Santino Fontana

Enough already with the fat, bearded, balding guys playing Hamlet! The Prince of Denmark is twenty or so years old. While we certainly understand that anyone cast in the role–perhaps the most storied in all of English-language theater–should have something of a track record, Hamlet just doesn’t work when its titular character is middle-aged and sporting a pronounced paunch. Enter Santino Fontana, the twenty-three-year-old who’s been cast in the role for the Guthrie’s book-ending production at its Vineland Place theater. Not only is Fontana young enough to meet whatever romanticized notions we have about the role, but he’s also got actor-ly cred. Just two years out of college (he’s a graduate of the Guthrie Theater/University of Minnesota B.F.A. program), Fontana already has appeared in Guthrie productions of Six Degrees of Separation, Death of a Salesman, and As You Like It. Of course, Hamlet will expose and test him in an entirely different way. We caught up with Fontana to gauge his thoughts and fears about the role.

hat was your first encounter with this play?
I hadn’t read it, really, until my first year of college, which is sad. It was the year 2000, and Simon Russell Beale’s tour came through. [Beale arrived by way of London’s Royal National Theater’s touring production.] We studied the play in preparation for the show.

In that production, Beale seemed far too old to pull off Prince Hamlet. Where do you put Hamlet’s age?
Well, that’s the question, isn’t it? I think it depends upon which text you’re reading. We know that the actor who originally played him was well into his thirties. In most modern editions, there’s a line in the play that makes it sound like he’s thirty years old. But the word “youth” or “young” is used so much in the play. And when Shakespeare wrote this, if this man was a prince and thirty and unmarried and still in college, something was terribly wrong. What we’re going with is that he’s twenty-three, twenty-two, twenty-one. He’s a kid off at school. He heard about his dad dying and had to come home.

Who is the oldest guy you’ve ever seen play Hamlet?
He [Beale] was it, to be honest. John Gielgud played it, what, three times, four times? The last time he played it he was in his forties, and I think he even said he was too old.

So how terrified are you?
Um, well, I mean… There was a guy in London who was twenty-three. And at the time, that was two or three years ago, he was believed to be the youngest to professionally play Hamlet. So I’m not alone. But, of course, it’s frightening. It’s frightening! It’s frightening! It’s frightening! And I’ve got to get this one right! I don’t want to disappoint this director, this audience, this theater community that’s been so good to me. I’m finding a lot of inspiration in the character. I mean, being told by a ghost you need to avenge your father’s death? He’s not there yet. He’s not ready. [Director Joe Dowling] has talked several times about having wanted to pick someone who could capture the insecurities of youth. He couldn’t have picked a more insecure youth.
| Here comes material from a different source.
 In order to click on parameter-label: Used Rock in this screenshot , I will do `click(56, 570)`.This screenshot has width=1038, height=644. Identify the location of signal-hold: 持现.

What about that giant etching on the side of the new Guthrie of George Grizzard, the actor who played Hamlet in the Guthrie’s first-ever production?
How ominous is that? I was touring the new Guthrie and the woman leading the tour pointed up and said, “There’s George Grizzard.” It’s thirty feet high, huge! She just pointed and said, “You’ve got some huge shoes to fill.” And I’m just stuck asking: Me? Are you sure?